Generate and write out a schema.yaml file defining a new or updated table.

pudl.scripts.dbt_helper._log_update_result(result: UpdateResult)[source]
pudl.scripts.dbt_helper._extract_row_count_partitions(table: DbtTable) list[str | None][source]

Extract partition columns from check_row_counts_per_partition tests in a DbtTable.

class pudl.scripts.dbt_helper.TableUpdateArgs[source]

Define a single class to collect the args for all table update commands.

tables: list[str][source]
schema: bool = False[source]
row_counts: bool = False[source]
clobber: bool = False[source]
pudl.scripts.dbt_helper.update_tables(tables: list[str], clobber: bool, schema: bool, row_counts: bool)[source]

Add or update dbt schema configs and row count expectations for PUDL tables.

The tables argument can be a single table name, a list of table names, or ‘all’. If ‘all’ the script will update configurations for for all PUDL tables.

If --clobber is set, existing configurations for tables will be overwritten. if this does not result in deletions.

pudl.scripts.dbt_helper.validate(select: str | None = None, asset_select: str | None = None, exclude: str | None = None, dry_run: bool = False) None[source]

Validate a selection of dbt nodes.

Wraps the dbt build command line so we can annotate the result with the actual data that was returned from the test query.

Understands how to translate Dagster asset selection syntax into dbt node selections via the –asset-select flag.

Default behavior if you do not pass –asset-select or –select is to validate everything.

Usage examples:

Run all the checks for one asset:

$ dbt_helper validate –asset-select “key:out_eia__yearly_generators”

Run the checks for one specific dbt node:

$ dbt_helper validate –select “source:pudl_dbt.pudl.out_eia__yearly_generators”

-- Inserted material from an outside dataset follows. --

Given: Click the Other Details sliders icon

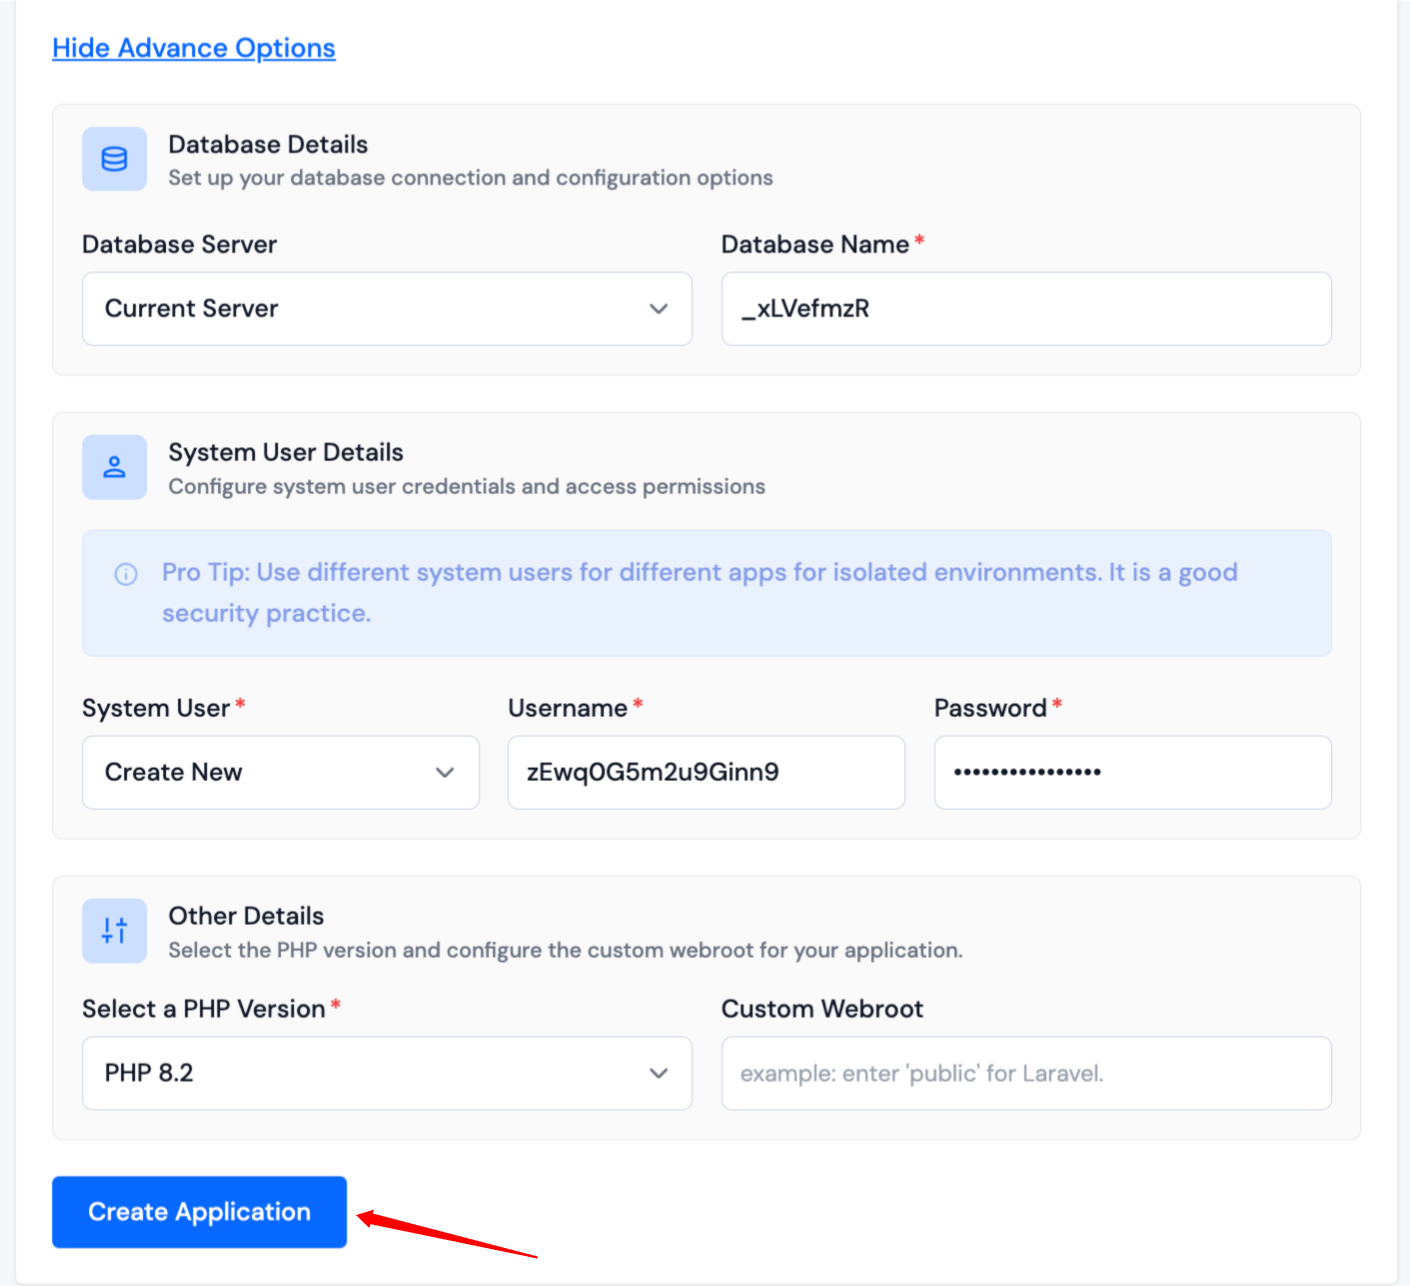Looking at the screenshot, I should 114,931.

Run checks for an asset and all its upstream dependencies:

$ dbt_helper validate –asset-select “+key:out_eia__yearly_generators”

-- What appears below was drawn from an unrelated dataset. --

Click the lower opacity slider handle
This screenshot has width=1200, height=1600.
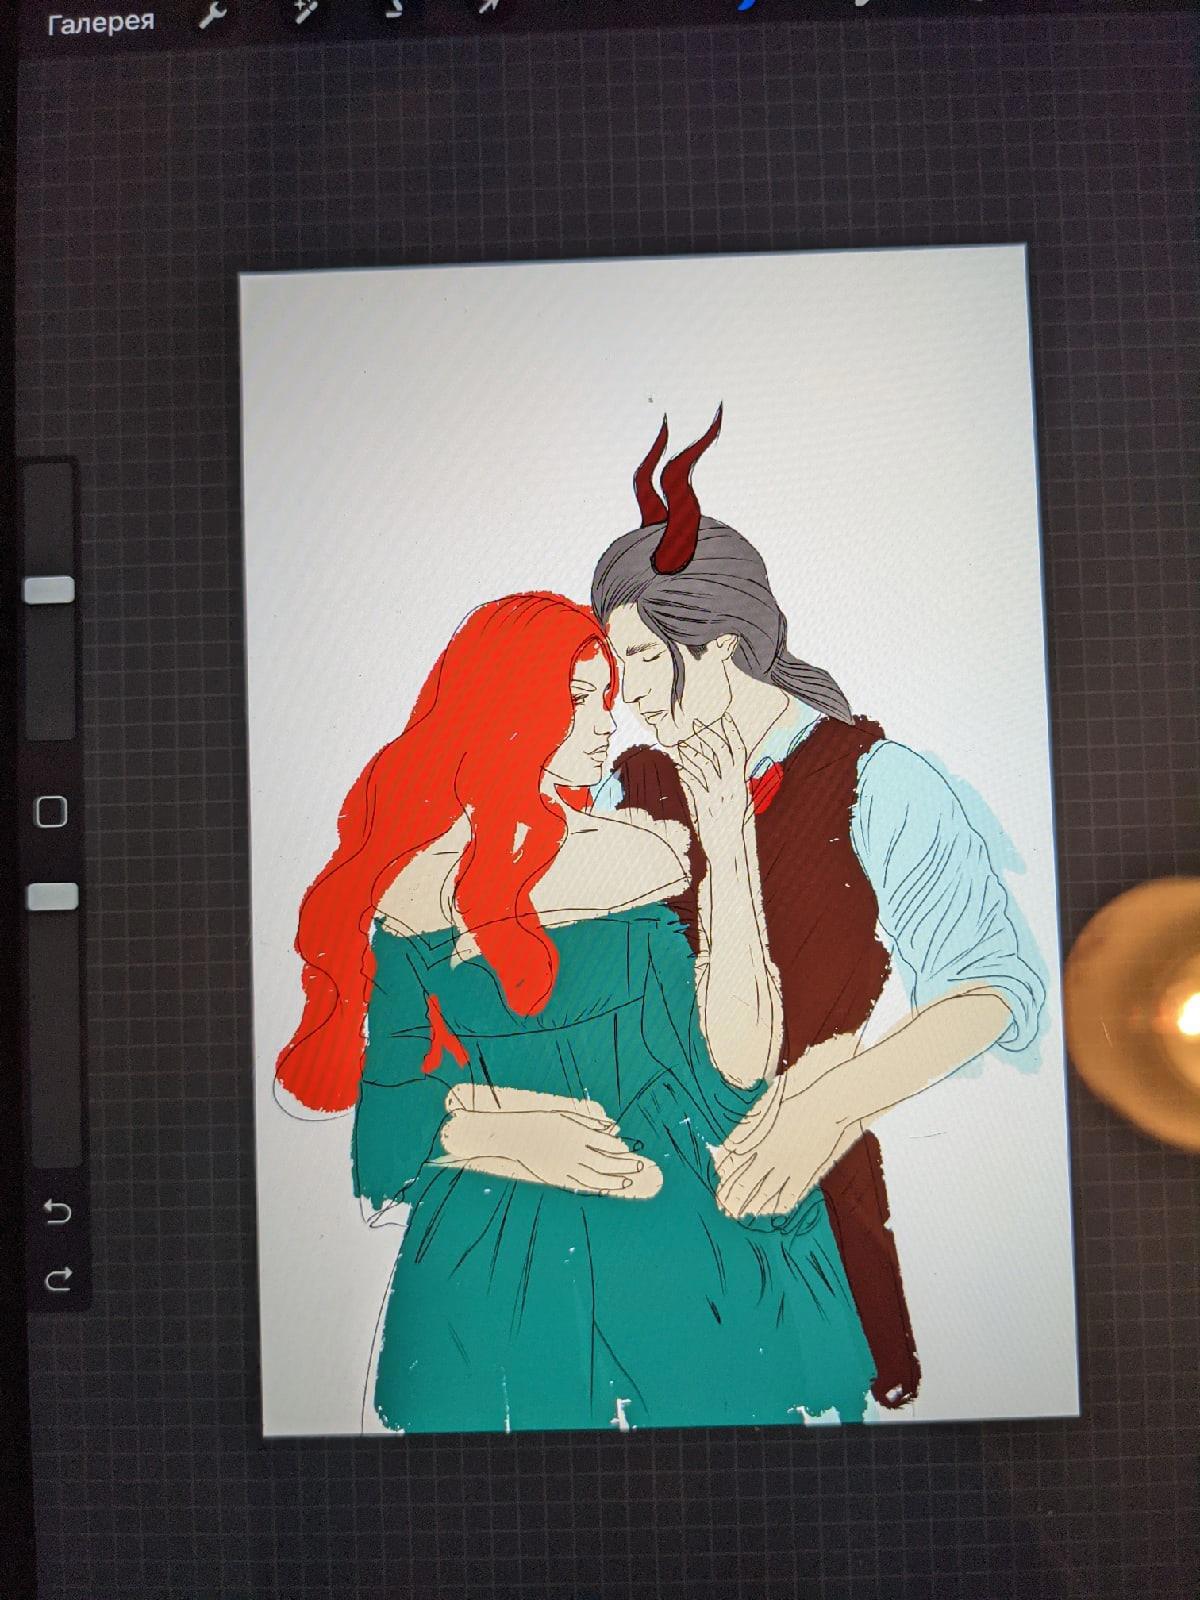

Exclude the row count tests:

$ dbt_helper validate –asset-select “+key:out_eia__yearly_generators” –exclude “check_row_counts

pudl.scripts.dbt_helper.dbt_helper()[source]

Script for auto-generating dbt configuration and migrating existing tests.

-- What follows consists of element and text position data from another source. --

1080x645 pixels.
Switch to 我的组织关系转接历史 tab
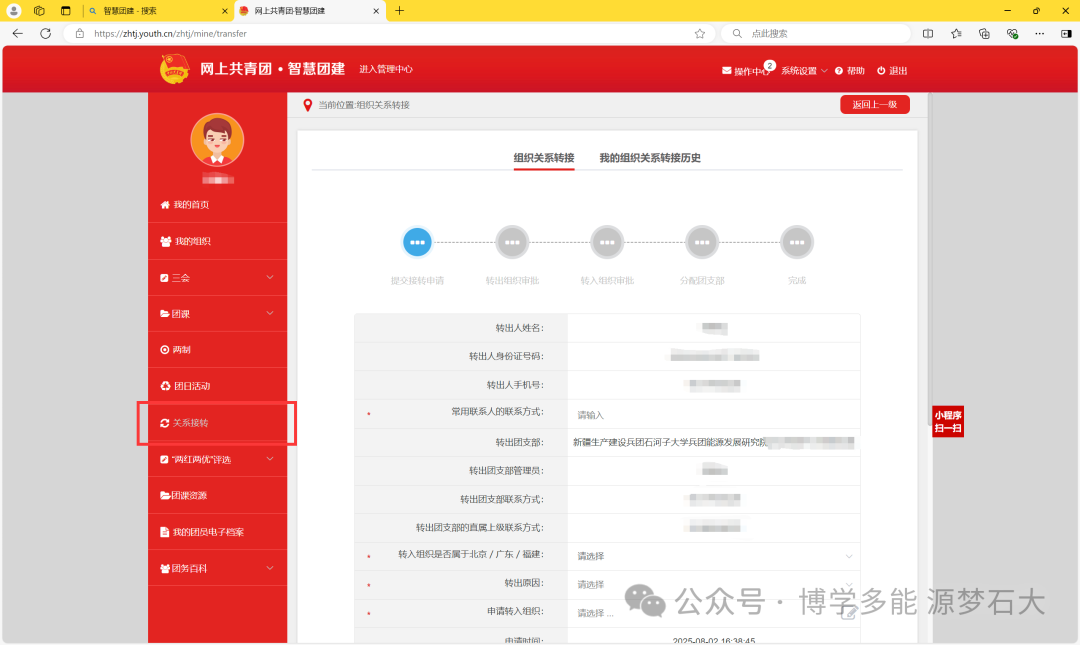pyautogui.click(x=650, y=158)
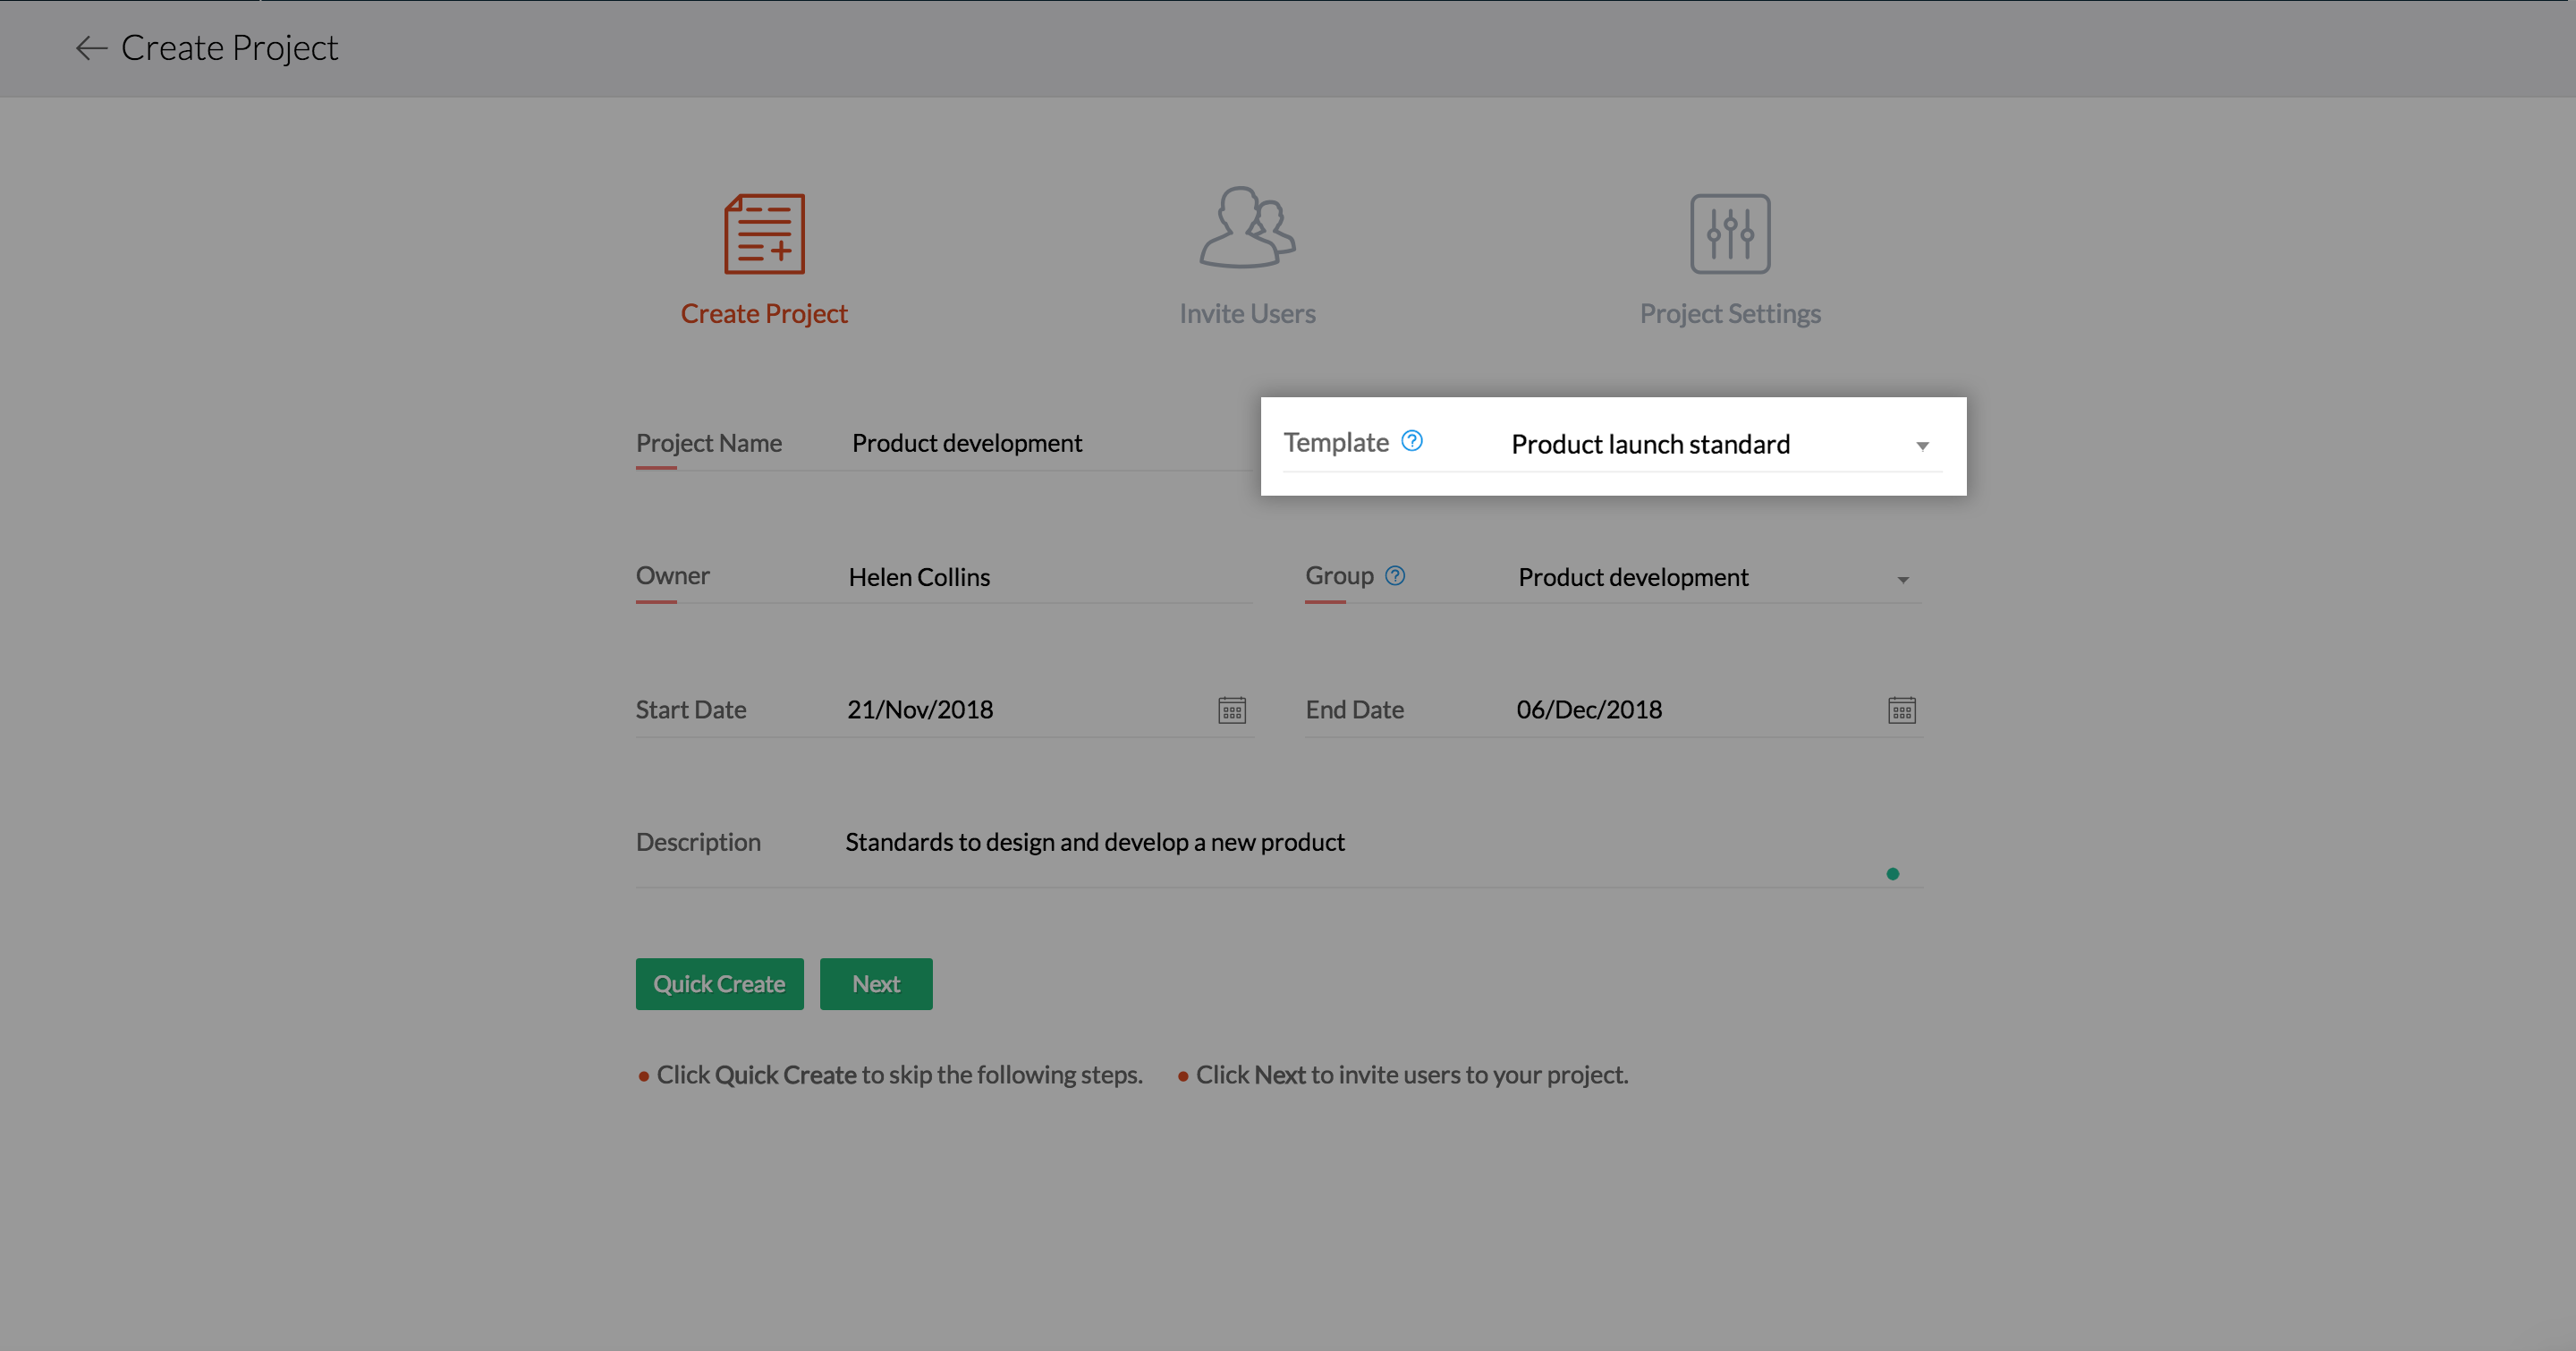The width and height of the screenshot is (2576, 1351).
Task: Click the Project Settings sliders icon
Action: pyautogui.click(x=1730, y=234)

This CLI currently provides the following sub-commands:

update-tables: which can update or create a dbt table (model) schema.yml file under the dbt/models repo. These configuration files tell dbt about the structure of the table and what data tests are specified for it. The script can also generate or update the expected row counts for existing tables, assuming they have been materialized to parquet files and are sitting in your $PUDL_OUTPUT directory.

validate: run validation tests for a selection of dbt nodes.

Run dbt_helper {command} --help for detailed usage on each command.